No working director plays with conventions of genre as well as Pedro Almodóvar. No matter which genre he is sending up, he is always capable of putting his own twist on it, making his films both glaringly auteuristic and, if not a bit dark at times, unashamedly commercial. His art-house sensibilities are candy for cinephiles but his stories are as thrilling or emotional as the respectable Hollywood fare that casual movie-goers lose themselves in. Whether he’s making a mystery, a melodrama, or a comedy, Almodóvar has always been on the good side of critics and audiences alike.
In 2009’s Broken Embraces, Almodóvar meta-textually comments on his own love of film, and we can see his favorite films, genres, and directors on the verge of bursting out, but it’s also a suspenseful drama from start to finish. The film jumps through time, telling the story of screenwriter Mateo Blanco/Harry Caine and his relationship with the recently deceased Ernesto Mantel and Magdalena Rivas (Penelope Cruz), the woman they both loved. Caine is blind, so he relies heavily on his agent Judit (Blanca Portillo) and her son Diego (Tamar Novas), and it’s Diego he recounts his story to after a visit from Mantel’s son brings back memories. Most of the film takes place in flashback, so we know that Blanco must have a reason for choosing to live only as Caine in the present, just as we know he was not always blind. As the film jumps back and forth in time, we see an intricate mystery piece itself together, and we see that the three, screenwriter/director, producer, and actress, are all united by their work on the same movie.
It’s a soap-opera, complete with pushes down the stairs and adultery. It’s a melodrama, complete with female sacrifice and masochism resulting from attempts to empower oneself. And it’s a mystery, too; most characters have multiple names and the question of how things got to the weird and intentionally under-explained present hangs over the story at all times. But it’s also Almodóvar’s love letter to the cinema. Beyond tying the three lives together by placing them all within Blanco’s film, Almodóvar’s own film is inflected with neo-noir. High contrast lighting makes his palette of bright colors especially noticeable and concentrated, but an inclination for angular shots make a point of the shadows and makes the lavish sets both pop out and disappear into the shadows. When a character is rattling off movies on a shelf, things like Fanny & Alexander, 8 ½, Elevator to the Gallows, we get a taste of Almodóvar’s own preferences. Most importantly, if the last line of the film is a cheeky poke at audience demands, it’s also a declaration of cinema’s healing powers, a denouement that makes clear that Almodóvar is always consciously aware of his subtext and genres.

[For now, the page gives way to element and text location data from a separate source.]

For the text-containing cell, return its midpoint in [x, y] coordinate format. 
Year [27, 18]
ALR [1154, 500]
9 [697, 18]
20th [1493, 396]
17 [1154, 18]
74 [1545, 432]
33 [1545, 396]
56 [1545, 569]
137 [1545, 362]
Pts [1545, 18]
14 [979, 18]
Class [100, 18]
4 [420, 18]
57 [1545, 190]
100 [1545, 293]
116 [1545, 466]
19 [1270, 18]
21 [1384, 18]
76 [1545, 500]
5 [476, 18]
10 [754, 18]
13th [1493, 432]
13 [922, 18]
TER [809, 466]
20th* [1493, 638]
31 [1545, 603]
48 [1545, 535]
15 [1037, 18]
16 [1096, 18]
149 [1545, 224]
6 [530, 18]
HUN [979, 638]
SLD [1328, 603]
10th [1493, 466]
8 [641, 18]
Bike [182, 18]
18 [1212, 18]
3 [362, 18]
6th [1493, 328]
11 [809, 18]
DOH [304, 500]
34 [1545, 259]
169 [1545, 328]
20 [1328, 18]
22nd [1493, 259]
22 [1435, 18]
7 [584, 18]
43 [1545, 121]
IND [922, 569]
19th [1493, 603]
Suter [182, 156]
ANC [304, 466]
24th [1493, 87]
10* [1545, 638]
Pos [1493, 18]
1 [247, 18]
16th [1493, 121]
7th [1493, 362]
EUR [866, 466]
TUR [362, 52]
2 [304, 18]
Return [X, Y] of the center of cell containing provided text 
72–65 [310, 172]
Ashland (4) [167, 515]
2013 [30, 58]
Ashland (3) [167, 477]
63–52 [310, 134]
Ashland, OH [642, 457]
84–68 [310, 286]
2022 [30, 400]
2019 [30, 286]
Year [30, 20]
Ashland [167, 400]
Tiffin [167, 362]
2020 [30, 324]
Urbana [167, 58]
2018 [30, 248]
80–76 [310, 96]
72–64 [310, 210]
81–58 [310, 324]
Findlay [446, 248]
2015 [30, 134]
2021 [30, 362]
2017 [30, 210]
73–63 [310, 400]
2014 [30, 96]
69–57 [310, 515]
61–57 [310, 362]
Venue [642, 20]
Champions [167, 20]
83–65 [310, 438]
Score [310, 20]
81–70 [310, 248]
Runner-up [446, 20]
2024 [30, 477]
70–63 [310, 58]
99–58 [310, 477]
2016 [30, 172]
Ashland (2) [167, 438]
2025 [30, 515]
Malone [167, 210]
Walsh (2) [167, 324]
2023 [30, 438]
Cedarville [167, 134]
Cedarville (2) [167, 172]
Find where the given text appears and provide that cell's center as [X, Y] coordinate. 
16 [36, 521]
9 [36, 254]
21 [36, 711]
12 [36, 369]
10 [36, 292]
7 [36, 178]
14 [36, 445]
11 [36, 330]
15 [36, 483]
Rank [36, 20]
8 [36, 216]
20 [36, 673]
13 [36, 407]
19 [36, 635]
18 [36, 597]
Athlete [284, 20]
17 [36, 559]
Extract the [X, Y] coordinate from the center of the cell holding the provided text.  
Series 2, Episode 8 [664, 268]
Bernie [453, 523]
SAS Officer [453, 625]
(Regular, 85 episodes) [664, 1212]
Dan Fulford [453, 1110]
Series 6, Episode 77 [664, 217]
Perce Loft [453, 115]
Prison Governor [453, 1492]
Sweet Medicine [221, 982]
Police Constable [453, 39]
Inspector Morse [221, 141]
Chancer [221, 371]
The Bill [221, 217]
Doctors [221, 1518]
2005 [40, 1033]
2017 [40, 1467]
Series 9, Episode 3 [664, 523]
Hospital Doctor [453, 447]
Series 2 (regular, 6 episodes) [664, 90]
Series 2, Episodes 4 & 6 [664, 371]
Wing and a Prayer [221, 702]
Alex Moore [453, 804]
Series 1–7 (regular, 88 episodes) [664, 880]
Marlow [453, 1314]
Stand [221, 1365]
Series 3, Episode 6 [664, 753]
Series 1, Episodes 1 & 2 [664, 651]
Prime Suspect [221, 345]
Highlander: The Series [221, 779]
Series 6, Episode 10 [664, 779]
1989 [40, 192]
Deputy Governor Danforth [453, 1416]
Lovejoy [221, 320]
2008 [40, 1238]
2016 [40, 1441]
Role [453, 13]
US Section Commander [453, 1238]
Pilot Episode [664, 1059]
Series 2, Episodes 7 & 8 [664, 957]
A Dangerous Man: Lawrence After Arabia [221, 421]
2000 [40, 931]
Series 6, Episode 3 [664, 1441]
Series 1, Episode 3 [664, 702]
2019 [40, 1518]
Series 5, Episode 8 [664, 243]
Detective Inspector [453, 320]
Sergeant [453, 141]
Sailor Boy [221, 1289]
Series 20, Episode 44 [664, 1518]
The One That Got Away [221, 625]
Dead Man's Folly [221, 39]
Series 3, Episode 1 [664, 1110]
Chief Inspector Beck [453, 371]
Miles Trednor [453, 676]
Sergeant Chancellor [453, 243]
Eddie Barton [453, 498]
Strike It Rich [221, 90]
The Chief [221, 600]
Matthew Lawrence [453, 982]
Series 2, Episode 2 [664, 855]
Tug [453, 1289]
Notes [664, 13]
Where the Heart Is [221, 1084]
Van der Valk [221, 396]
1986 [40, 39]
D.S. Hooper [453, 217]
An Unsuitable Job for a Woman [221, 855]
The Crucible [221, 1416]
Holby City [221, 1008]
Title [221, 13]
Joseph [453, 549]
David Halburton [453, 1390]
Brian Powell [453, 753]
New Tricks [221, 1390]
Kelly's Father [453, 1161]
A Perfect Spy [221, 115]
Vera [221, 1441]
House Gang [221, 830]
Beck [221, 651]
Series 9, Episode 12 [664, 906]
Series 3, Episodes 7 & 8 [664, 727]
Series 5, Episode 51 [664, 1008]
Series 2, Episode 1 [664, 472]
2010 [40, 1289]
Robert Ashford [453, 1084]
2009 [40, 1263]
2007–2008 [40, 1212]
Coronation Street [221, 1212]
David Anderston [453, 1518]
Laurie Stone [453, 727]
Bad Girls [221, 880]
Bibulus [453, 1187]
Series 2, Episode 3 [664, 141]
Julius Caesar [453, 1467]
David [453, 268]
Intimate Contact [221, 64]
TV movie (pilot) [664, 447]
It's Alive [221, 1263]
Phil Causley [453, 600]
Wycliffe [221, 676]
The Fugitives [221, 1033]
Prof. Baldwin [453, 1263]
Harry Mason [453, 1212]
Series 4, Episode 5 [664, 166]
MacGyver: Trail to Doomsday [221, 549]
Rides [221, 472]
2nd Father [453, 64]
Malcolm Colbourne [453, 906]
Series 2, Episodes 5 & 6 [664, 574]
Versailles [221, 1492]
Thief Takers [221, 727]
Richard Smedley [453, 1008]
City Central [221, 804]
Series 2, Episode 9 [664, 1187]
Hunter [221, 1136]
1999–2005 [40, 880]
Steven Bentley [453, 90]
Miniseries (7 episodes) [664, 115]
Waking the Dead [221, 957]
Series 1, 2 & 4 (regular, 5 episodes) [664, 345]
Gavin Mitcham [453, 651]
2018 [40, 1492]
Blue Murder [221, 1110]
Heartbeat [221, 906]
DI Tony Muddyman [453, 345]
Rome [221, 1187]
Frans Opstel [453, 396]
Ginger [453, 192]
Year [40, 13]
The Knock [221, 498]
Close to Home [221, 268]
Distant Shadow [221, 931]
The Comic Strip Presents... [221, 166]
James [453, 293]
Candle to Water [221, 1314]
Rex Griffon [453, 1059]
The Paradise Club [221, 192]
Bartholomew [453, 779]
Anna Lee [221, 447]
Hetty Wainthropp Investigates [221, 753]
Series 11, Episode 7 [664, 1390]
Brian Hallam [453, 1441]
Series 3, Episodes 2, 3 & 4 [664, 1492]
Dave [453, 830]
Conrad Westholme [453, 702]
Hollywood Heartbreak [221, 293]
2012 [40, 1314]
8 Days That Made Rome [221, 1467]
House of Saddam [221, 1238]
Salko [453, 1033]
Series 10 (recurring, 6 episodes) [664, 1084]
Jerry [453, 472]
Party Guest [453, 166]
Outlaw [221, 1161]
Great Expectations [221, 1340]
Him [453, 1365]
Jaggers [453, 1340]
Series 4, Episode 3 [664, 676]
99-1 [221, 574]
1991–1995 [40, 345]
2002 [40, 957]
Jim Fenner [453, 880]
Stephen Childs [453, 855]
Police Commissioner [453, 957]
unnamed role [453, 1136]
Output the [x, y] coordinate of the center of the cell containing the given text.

He’s not just taking what he learned from Sirk and Hitchcock here; he’s making it his own and quietly building a thesis to rise out from underneath it.
All that, of course, would not mean half as much if there wasn’t material to convince us with in the first place. But every turn the story takes is an engaging one. Thanks to a great performance by Penelope Cruz, always disguising and faking feelings, inhabiting her character in the film within the film, it’s also too character-driven to call a soap or melodrama, and yet the twists always come when the stakes are the highest, and the noir look and brooding strings make threat ooze out of every shot, even the brightest of the bunch. It’s a thrill from start to finish, and the opening half-hour switches often between the two timelines, announcing that the audience will have to be on their toes to get the most out of it. That’s the big thing about Broken Embraces; it’s smart both as a thriller and as a love letter to the cinema, so it’s a ride worth taking for everyone.